* begin *

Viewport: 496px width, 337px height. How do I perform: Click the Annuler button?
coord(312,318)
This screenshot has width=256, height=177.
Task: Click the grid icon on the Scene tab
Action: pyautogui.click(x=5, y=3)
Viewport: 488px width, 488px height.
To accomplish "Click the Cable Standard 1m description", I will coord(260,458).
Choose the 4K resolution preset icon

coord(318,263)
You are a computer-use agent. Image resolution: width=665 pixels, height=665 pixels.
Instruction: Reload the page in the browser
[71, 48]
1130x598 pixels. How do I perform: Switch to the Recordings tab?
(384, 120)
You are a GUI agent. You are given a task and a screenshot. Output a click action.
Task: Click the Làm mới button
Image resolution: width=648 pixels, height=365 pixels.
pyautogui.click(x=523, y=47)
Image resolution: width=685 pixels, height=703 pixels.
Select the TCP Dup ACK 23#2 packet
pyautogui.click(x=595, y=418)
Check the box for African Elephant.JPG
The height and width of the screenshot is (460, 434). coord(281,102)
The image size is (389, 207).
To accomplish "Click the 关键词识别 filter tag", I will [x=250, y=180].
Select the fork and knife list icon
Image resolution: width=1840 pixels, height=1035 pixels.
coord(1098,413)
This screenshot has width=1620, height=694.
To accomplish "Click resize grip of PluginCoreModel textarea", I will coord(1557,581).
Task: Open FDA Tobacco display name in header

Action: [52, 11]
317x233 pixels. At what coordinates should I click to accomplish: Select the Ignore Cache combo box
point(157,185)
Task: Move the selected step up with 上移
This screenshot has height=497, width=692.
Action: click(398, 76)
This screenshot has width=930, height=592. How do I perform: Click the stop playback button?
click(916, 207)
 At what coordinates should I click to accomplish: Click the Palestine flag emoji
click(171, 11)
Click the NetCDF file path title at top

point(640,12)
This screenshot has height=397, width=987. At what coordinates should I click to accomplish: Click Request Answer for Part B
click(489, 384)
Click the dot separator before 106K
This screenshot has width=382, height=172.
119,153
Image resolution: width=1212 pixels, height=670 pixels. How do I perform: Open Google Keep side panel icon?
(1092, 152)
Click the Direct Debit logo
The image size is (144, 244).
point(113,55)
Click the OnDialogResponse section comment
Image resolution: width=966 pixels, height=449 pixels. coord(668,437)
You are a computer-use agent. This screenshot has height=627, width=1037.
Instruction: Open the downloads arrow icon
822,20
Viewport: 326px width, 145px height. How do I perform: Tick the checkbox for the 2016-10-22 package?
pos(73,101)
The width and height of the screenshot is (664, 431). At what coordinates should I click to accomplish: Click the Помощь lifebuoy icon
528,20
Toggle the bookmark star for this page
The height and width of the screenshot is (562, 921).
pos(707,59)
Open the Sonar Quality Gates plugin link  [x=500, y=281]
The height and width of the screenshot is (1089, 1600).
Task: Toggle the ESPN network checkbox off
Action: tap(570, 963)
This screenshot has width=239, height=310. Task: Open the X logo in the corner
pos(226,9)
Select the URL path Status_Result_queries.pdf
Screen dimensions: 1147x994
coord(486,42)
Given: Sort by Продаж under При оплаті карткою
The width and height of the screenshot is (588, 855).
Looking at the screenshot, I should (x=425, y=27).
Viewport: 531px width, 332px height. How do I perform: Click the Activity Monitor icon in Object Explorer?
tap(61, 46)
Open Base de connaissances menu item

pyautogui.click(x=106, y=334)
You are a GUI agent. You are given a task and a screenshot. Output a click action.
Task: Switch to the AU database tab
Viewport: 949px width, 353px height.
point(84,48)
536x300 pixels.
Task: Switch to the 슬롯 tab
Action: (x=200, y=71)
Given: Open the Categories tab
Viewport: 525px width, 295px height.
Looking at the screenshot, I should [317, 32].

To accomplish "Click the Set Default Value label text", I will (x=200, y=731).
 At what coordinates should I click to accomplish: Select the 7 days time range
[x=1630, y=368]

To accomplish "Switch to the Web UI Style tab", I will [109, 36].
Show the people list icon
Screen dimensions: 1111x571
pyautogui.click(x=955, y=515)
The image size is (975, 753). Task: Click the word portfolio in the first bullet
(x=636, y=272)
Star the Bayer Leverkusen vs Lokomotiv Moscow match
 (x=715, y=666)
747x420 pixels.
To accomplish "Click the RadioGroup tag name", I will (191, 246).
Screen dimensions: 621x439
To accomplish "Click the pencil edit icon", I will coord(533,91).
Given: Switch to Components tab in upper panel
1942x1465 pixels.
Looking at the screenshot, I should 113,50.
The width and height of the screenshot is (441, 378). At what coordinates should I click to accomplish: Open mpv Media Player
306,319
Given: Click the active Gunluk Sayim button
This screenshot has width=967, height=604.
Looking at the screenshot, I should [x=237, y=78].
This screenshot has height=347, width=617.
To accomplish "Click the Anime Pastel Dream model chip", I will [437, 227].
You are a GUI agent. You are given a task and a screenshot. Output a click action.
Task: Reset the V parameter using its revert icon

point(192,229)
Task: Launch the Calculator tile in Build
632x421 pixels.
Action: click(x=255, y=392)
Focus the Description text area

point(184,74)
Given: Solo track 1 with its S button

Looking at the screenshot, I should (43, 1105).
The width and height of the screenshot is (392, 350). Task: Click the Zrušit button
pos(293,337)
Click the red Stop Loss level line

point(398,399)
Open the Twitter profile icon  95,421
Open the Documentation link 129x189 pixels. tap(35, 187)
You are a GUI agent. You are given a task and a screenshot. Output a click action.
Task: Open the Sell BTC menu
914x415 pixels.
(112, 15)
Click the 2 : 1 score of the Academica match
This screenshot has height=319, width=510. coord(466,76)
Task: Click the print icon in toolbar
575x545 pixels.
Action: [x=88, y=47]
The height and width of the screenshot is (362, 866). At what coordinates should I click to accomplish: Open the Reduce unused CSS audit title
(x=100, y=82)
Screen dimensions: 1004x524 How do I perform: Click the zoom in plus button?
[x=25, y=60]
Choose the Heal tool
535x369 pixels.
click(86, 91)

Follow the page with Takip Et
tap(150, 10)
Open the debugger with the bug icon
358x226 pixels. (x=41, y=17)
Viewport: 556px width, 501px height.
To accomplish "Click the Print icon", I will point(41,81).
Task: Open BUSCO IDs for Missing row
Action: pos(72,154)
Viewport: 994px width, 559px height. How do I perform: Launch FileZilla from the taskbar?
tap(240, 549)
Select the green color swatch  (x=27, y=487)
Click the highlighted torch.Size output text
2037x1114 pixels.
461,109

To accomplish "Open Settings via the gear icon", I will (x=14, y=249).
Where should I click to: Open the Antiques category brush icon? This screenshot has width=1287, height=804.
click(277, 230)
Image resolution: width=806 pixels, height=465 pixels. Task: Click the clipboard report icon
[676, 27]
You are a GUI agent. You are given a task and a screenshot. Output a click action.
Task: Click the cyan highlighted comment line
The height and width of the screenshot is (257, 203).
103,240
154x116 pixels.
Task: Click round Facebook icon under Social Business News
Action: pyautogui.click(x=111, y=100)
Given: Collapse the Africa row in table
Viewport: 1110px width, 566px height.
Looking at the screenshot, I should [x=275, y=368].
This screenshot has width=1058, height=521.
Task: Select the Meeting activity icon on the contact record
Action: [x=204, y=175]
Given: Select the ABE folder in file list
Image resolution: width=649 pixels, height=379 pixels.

* end *

Recast all of the items above as a JSON list of strings, with one string for each line and no blank lines.

### Full answer
[
  "Viewport: 496px width, 337px height. How do I perform: Click the Annuler button?",
  "coord(312,318)",
  "This screenshot has width=256, height=177.",
  "Task: Click the grid icon on the Scene tab",
  "Action: pyautogui.click(x=5, y=3)",
  "Viewport: 488px width, 488px height.",
  "To accomplish \"Click the Cable Standard 1m description\", I will coord(260,458).",
  "Choose the 4K resolution preset icon",
  "coord(318,263)",
  "You are a computer-use agent. Image resolution: width=665 pixels, height=665 pixels.",
  "Instruction: Reload the page in the browser",
  "[71, 48]",
  "1130x598 pixels. How do I perform: Switch to the Recordings tab?",
  "(384, 120)",
  "You are a GUI agent. You are given a task and a screenshot. Output a click action.",
  "Task: Click the Làm mới button",
  "Image resolution: width=648 pixels, height=365 pixels.",
  "pyautogui.click(x=523, y=47)",
  "Image resolution: width=685 pixels, height=703 pixels.",
  "Select the TCP Dup ACK 23#2 packet",
  "pyautogui.click(x=595, y=418)",
  "Check the box for African Elephant.JPG",
  "The height and width of the screenshot is (460, 434). coord(281,102)",
  "The image size is (389, 207).",
  "To accomplish \"Click the 关键词识别 filter tag\", I will [x=250, y=180].",
  "Select the fork and knife list icon",
  "Image resolution: width=1840 pixels, height=1035 pixels.",
  "coord(1098,413)",
  "This screenshot has width=1620, height=694.",
  "To accomplish \"Click resize grip of PluginCoreModel textarea\", I will coord(1557,581).",
  "Task: Open FDA Tobacco display name in header",
  "Action: [52, 11]",
  "317x233 pixels. At what coordinates should I click to accomplish: Select the Ignore Cache combo box",
  "point(157,185)",
  "Task: Move the selected step up with 上移",
  "This screenshot has height=497, width=692.",
  "Action: click(398, 76)",
  "This screenshot has width=930, height=592. How do I perform: Click the stop playback button?",
  "click(916, 207)",
  " At what coordinates should I click to accomplish: Click the Palestine flag emoji",
  "click(171, 11)",
  "Click the NetCDF file path title at top",
  "point(640,12)",
  "This screenshot has height=397, width=987. At what coordinates should I click to accomplish: Click Request Answer for Part B",
  "click(489, 384)",
  "Click the dot separator before 106K",
  "This screenshot has width=382, height=172.",
  "119,153",
  "Image resolution: width=1212 pixels, height=670 pixels. How do I perform: Open Google Keep side panel icon?",
  "(1092, 152)",
  "Click the Direct Debit logo",
  "The image size is (144, 244).",
  "point(113,55)",
  "Click the OnDialogResponse section comment",
  "Image resolution: width=966 pixels, height=449 pixels. coord(668,437)",
  "You are a computer-use agent. This screenshot has height=627, width=1037.",
  "Instruction: Open the downloads arrow icon",
  "822,20",
  "Viewport: 326px width, 145px height. How do I perform: Tick the checkbox for the 2016-10-22 package?",
  "pos(73,101)",
  "The width and height of the screenshot is (664, 431). At what coordinates should I click to accomplish: Click the Помощь lifebuoy icon",
  "528,20",
  "Toggle the bookmark star for this page",
  "The height and width of the screenshot is (562, 921).",
  "pos(707,59)",
  "Open the Sonar Quality Gates plugin link  [x=500, y=281]",
  "The height and width of the screenshot is (1089, 1600).",
  "Task: Toggle the ESPN network checkbox off",
  "Action: tap(570, 963)",
  "This screenshot has width=239, height=310. Task: Open the X logo in the corner",
  "pos(226,9)",
  "Select the URL path Status_Result_queries.pdf",
  "Screen dimensions: 1147x994",
  "coord(486,42)",
  "Given: Sort by Продаж under При оплаті карткою",
  "The width and height of the screenshot is (588, 855).",
  "Looking at the screenshot, I should (x=425, y=27).",
  "Viewport: 531px width, 332px height. How do I perform: Click the Activity Monitor icon in Object Explorer?",
  "tap(61, 46)",
  "Open Base de connaissances menu item",
  "pyautogui.click(x=106, y=334)",
  "You are a GUI agent. You are given a task and a screenshot. Output a click action.",
  "Task: Switch to the AU database tab",
  "Viewport: 949px width, 353px height.",
  "point(84,48)",
  "536x300 pixels.",
  "Task: Switch to the 슬롯 tab",
  "Action: (x=200, y=71)",
  "Given: Open the Categories tab",
  "Viewport: 525px width, 295px height.",
  "Looking at the screenshot, I should [317, 32].",
  "To accomplish \"Click the Set Default Value label text\", I will (x=200, y=731).",
  " At what coordinates should I click to accomplish: Select the 7 days time range",
  "[x=1630, y=368]",
  "To accomplish \"Switch to the Web UI Style tab\", I will [109, 36].",
  "Show the people list icon",
  "Screen dimensions: 1111x571",
  "pyautogui.click(x=955, y=515)",
  "The image size is (975, 753). Task: Click the word portfolio in the first bullet",
  "(x=636, y=272)",
  "Star the Bayer Leverkusen vs Lokomotiv Moscow match",
  " (x=715, y=666)",
  "747x420 pixels.",
  "To accomplish \"Click the RadioGroup tag name\", I will (191, 246).",
  "Screen dimensions: 621x439",
  "To accomplish \"Click the pencil edit icon\", I will coord(533,91).",
  "Given: Switch to Components tab in upper panel",
  "1942x1465 pixels.",
  "Looking at the screenshot, I should 113,50.",
  "The width and height of the screenshot is (441, 378). At what coordinates should I click to accomplish: Open mpv Media Player",
  "306,319",
  "Given: Click the active Gunluk Sayim button",
  "This screenshot has width=967, height=604.",
  "Looking at the screenshot, I should [x=237, y=78].",
  "This screenshot has height=347, width=617.",
  "To accomplish \"Click the Anime Pastel Dream model chip\", I will [437, 227].",
  "You are a GUI agent. You are given a task and a screenshot. Output a click action.",
  "Task: Reset the V parameter using its revert icon",
  "point(192,229)",
  "Task: Launch the Calculator tile in Build",
  "632x421 pixels.",
  "Action: click(x=255, y=392)",
  "Focus the Description text area",
  "point(184,74)",
  "Given: Solo track 1 with its S button",
  "Looking at the screenshot, I should (43, 1105).",
  "The width and height of the screenshot is (392, 350). Task: Click the Zrušit button",
  "pos(293,337)",
  "Click the red Stop Loss level line",
  "point(398,399)",
  "Open the Twitter profile icon  95,421",
  "Open the Documentation link 129x189 pixels. tap(35, 187)",
  "You are a GUI agent. You are given a task and a screenshot. Output a click action.",
  "Task: Open the Sell BTC menu",
  "914x415 pixels.",
  "(112, 15)",
  "Click the 2 : 1 score of the Academica match",
  "This screenshot has height=319, width=510. coord(466,76)",
  "Task: Click the print icon in toolbar",
  "575x545 pixels.",
  "Action: [x=88, y=47]",
  "The height and width of the screenshot is (362, 866). At what coordinates should I click to accomplish: Open the Reduce unused CSS audit title",
  "(x=100, y=82)",
  "Screen dimensions: 1004x524 How do I perform: Click the zoom in plus button?",
  "[x=25, y=60]",
  "Choose the Heal tool",
  "535x369 pixels.",
  "click(86, 91)",
  "Follow the page with Takip Et",
  "tap(150, 10)",
  "Open the debugger with the bug icon",
  "358x226 pixels. (x=41, y=17)",
  "Viewport: 556px width, 501px height.",
  "To accomplish \"Click the Print icon\", I will point(41,81).",
  "Task: Open BUSCO IDs for Missing row",
  "Action: pos(72,154)",
  "Viewport: 994px width, 559px height. How do I perform: Launch FileZilla from the taskbar?",
  "tap(240, 549)",
  "Select the green color swatch  (x=27, y=487)",
  "Click the highlighted torch.Size output text",
  "2037x1114 pixels.",
  "461,109",
  "To accomplish \"Open Settings via the gear icon\", I will (x=14, y=249).",
  "Where should I click to: Open the Antiques category brush icon? This screenshot has width=1287, height=804.",
  "click(277, 230)",
  "Image resolution: width=806 pixels, height=465 pixels. Task: Click the clipboard report icon",
  "[676, 27]",
  "You are a GUI agent. You are given a task and a screenshot. Output a click action.",
  "Task: Click the cyan highlighted comment line",
  "The height and width of the screenshot is (257, 203).",
  "103,240",
  "154x116 pixels.",
  "Task: Click round Facebook icon under Social Business News",
  "Action: pyautogui.click(x=111, y=100)",
  "Given: Collapse the Africa row in table",
  "Viewport: 1110px width, 566px height.",
  "Looking at the screenshot, I should [x=275, y=368].",
  "This screenshot has width=1058, height=521.",
  "Task: Select the Meeting activity icon on the contact record",
  "Action: [x=204, y=175]",
  "Given: Select the ABE folder in file list",
  "Image resolution: width=649 pixels, height=379 pixels."
]